Le Rwanda et la République démocratique du Congo (RDC) ont franchi une nouvelle étape vers la normalisation de leurs relations, en s’accordant vendredi sur les grandes lignes d’un cadre d’intégration économique régionale. Cet engagement s’inscrit dans le processus de mise en œuvre de l’accord de paix signé en juin dernier à Washington, sous l’égide de l’administration du président américain Donald Trump.
Selon un communiqué du département d’État américain, les principes convenus entre Kigali et Kinshasa portent sur une coopération renforcée dans des secteurs clés tels que l’énergie, les infrastructures, la santé publique, les chaînes d’approvisionnement en minéraux critiques et la gestion des parcs nationaux. Ce cadre vise à traduire en actions concrètes la volonté des deux pays de stabiliser une région marquée depuis des années par les conflits armés et les rivalités transfrontalières.

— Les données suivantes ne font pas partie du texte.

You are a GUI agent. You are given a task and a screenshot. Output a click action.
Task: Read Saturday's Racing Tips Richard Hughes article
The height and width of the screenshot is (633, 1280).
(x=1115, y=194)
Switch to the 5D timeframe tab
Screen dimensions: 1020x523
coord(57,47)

L’accord de paix de juin, conclu après des mois de tensions et des milliers de morts dans l’est du Congo, prévoit la création d’un cadre économique dans un délai de 90 jours. L’objectif est double : garantir la sécurité dans les zones frontalières et attirer des investissements étrangers dans une région au potentiel minier considérable, riche en or, tantale, cobalt, cuivre et lithium — des ressources essentielles aux chaînes d’approvisionnement mondiales.
Une source proche du dossier a indiqué qu’un avant-projet du cadre économique a déjà été validé. Une phase de consultation va désormais être lancée afin de permettre au secteur privé, aux acteurs de la société civile et aux partenaires internationaux de faire part de leurs commentaires avant la finalisation du texte. Cette approche participative vise à assurer une mise en œuvre efficace et inclusive.

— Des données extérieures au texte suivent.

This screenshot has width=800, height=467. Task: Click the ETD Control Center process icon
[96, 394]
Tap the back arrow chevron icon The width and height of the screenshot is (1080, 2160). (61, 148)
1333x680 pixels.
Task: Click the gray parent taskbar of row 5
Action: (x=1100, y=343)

Par ailleurs, une réunion du mécanisme conjoint de coordination de la sécurité entre le Rwanda et la RDC est prévue pour le 7 août. Elle devrait permettre de consolider les avancées en matière de désescalade militaire et d’engagements bilatéraux, tout en renforçant la surveillance conjointe des frontières.
Le soutien actif des États-Unis à cette initiative illustre leur volonté de jouer un rôle stratégique dans la stabilisation de la région des Grands Lacs, tout en sécurisant l’accès à des ressources critiques pour l’économie mondiale. Si les efforts en cours aboutissent, ce rapprochement pourrait marquer un tournant majeur dans l’histoire des relations entre Kinshasa et Kigali, longtemps marquées par la méfiance, les ingérences mutuelles et les conflits armés.